Bel istirahat kedua berbunyi. Anak-anak kelas 7.6 berhamburan keluar kelas. Ada yang menuju ke Kantin Sehat sekolahnya, ada yang menuju gazebo di taman sekolah, ada juga yang duduk-duduk di kursi bundar buatan Pak Untung di depan kelasnya.
Anak-anak yang menuju gazebo adalah kelompok Ade. Mereka merencanakan tugas dari bu Ari, guru bahasa Indonesia sekaligus wali kelasnya.
"De, kamu yang jadi penyiar, ya," pinta Alvian.
"Kok, aku, Al.

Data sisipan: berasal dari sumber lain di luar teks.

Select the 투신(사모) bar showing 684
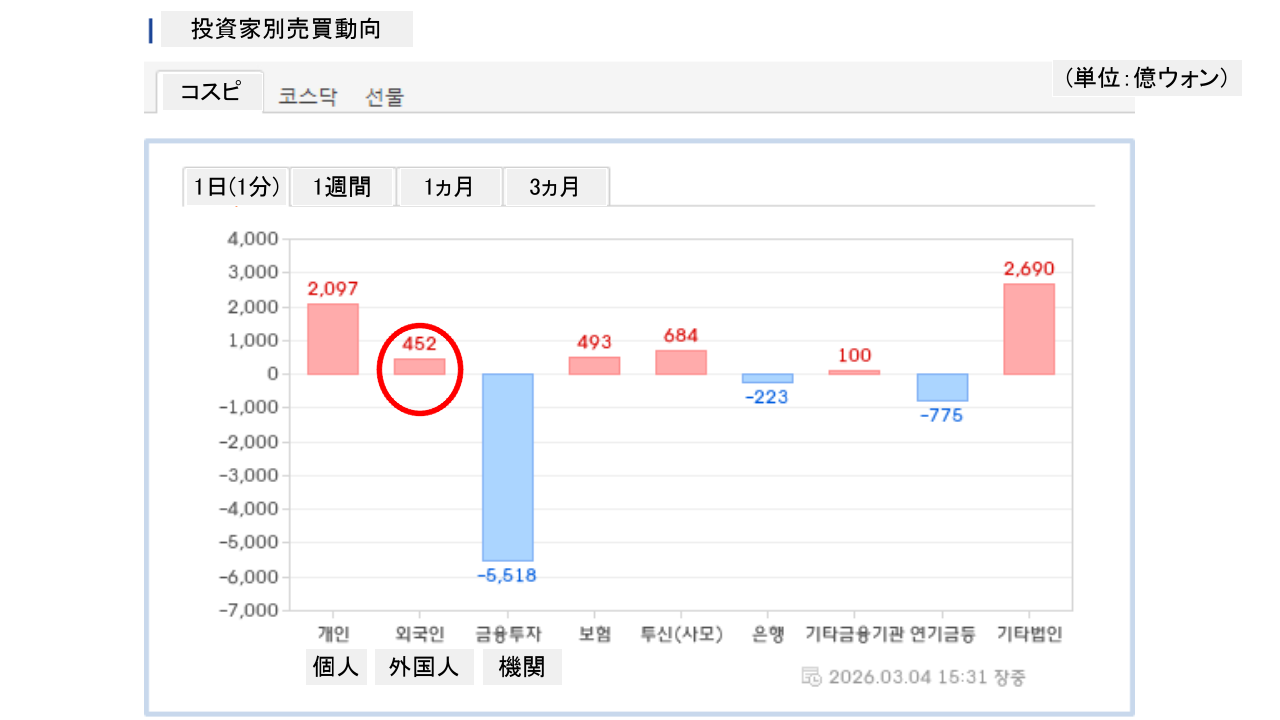 681,362
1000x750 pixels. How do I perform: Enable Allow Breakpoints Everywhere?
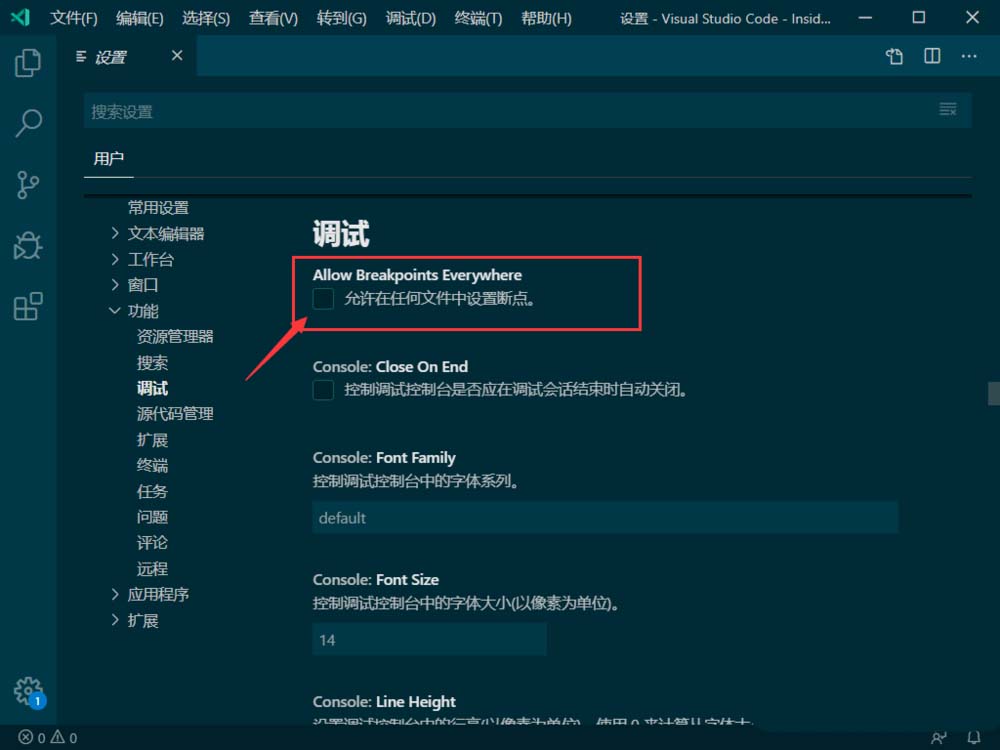tap(322, 299)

Fariz kan lebih good looking, tuh," jawab Ade sambil melirik Fariz, cowok ganteng yang jadi idola kelas 7.6.
"Nggak! Suaraku cempreng. Udah, kamu aja De. Suara kamu mantap. Ntar aku bagian merekam dan Alvian yang mengedit. Alvian, tuh, jago ngedit," puji Fariz.
Keempat anak itu pun merancang skenario membuat teks berita yang akan langsung dipraktikkan seolah-olah dilaporkan oleh reporter.
"Besok jam tujuh kita sudah siap di Pasar Srikaton lo, ya!" ingat Alvian.
"Nanti sore kumpul di rumahku buat ngerancang kegiatan lebih lanjut. Okey? Udah keburu bel, tuh. Cepetan kita masuk. Serem, Pak Tongkat bakal masuk sampai jam pulang," ajak Ade.Â
Mereka bergegas menuju ke kelas. Pak Tongkat adalah julukan yang diberikan anak-anak kelas mereka kepada seorang guru yang ketika mengajar selalu membawa tongkat kecil sepanjang 1 meter. Kadang, tongkat itu dipukulkan ke meja apabila anak-anak kehilangan fokus.
***
Pada hari Minggu, kelompok Ade sudah bersiap-siap menuju ke pasar. Selain Ade dan kawan-kawan, terlihat pula Salsa dan kelompoknya yang memiliki rencana yang sama, meliput harga-harga di pasar untuk dibuat teks berita dan disiarkan layaknya penyiar berita.